GIVEN INSTRUCTION 1 ▸
In the article on the Roberts nomination, why does Deborah Rhode expect reproductive rights to figure prominently in the hearings? Answer in one to three sentences.
GIVEN INSTRUCTION 2 ▸
Reproduce word for word the part of the article on the Roberts nomination that starts at "Meanwhile, simmering fights" and ends after "contraception and abortion.".

SUPPLIED TEXT ▸
>>>>>

After an onslaught of criticism from both ends of the political spectrum, the group announced on Aug. 11 it would pull the ad. But the leading abortion rights group reentered the fray on Friday with a softer-toned ad. It targets some of Roberts’ statements, in which he refers to a “so-called right to privacy” and his belief that Roe vs. Wade, the landmark case that legalized abortion, was “wrongly decided and should be overturned.”

While NARAL is keeping its dukes up, some said the incident nonetheless hurt the credibility of the Washington, D.C.-based abortion rights group.

“It matters how you play the game,” said Darrell West, a political science professor at Brown University. “If you’re seen as exaggerating or pushing the limits of fair play, you suffer the consequences of that.”

Others saw a silver lining in the controversy: more publicity for issues surrounding reproductive rights.

“It’s raised people’s consciousness,” said Linda Basch, president of The National Council for Research on Women in New York. “I like to think it had that kind of positive impact by making people aware of the stakes involved for women and for families in this Supreme Court nomination.”

A NARAL spokesperson did not return calls for comment.

Simmering Fights

Meanwhile, simmering fights have come to a boil. Chiefly the turbulence surrounds reproductive rights, with pro-choice groups warning that Roberts, if on the Supreme Court, will endanger the right to privacy found in the Constitution that laid the groundwork for the legalization of contraception and abortion.

Reproductive rights will figure prominently in the hearings, which are scheduled to begin on Sept. 6, predicted Deborah Rhode, a professor at Stanford Law School. “It’s pretty clear that that is an area where the court is deeply divided,” she said.

Pay equity, workplace discrimination, affirmative action and equal opportunity in sports and education are also coming to the fore.

To make their case, many women’s groups point to a 1981 memo in which they say Roberts disparaged some state initiatives to curb discrimination against employees. At the time, Roberts argued that, in addition to evidence of discrimination, an employee would need to prove that he or she is more qualified than the person hired, said Jocelyn Frye, director of legal and public policy at the National Partnership for Women and Families in Washington, D.C.

<<<<<

DATA SHOWN ▸
>>>>>

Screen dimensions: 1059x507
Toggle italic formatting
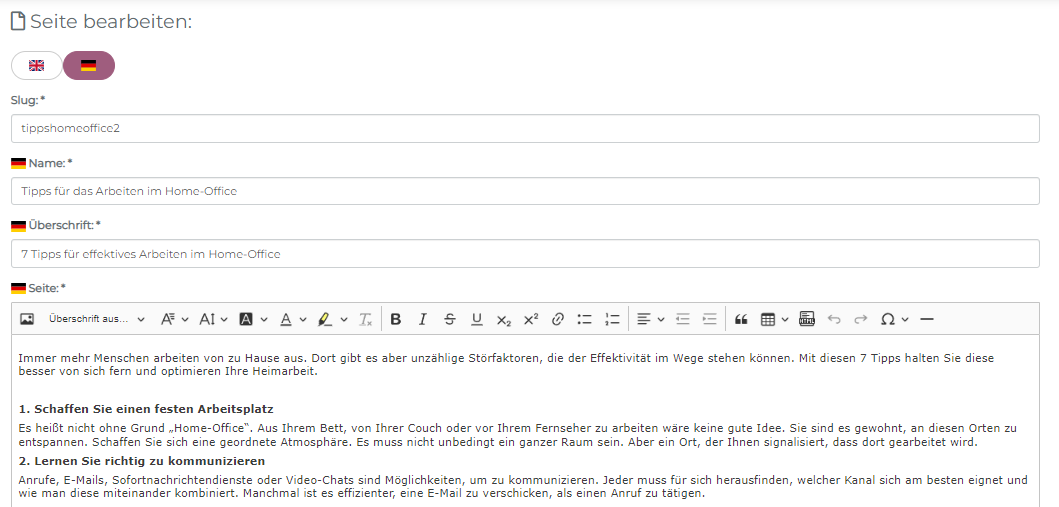[423, 319]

<<<<<

TASK OUTPUT 1 ▸
She says it is pretty clear that reproductive rights are an area where the court is deeply divided.

TASK OUTPUT 2 ▸
Meanwhile, simmering fights have come to a boil. Chiefly the turbulence surrounds reproductive rights, with pro-choice groups warning that Roberts, if on the Supreme Court, will endanger the right to privacy found in the Constitution that laid the groundwork for the legalization of contraception and abortion.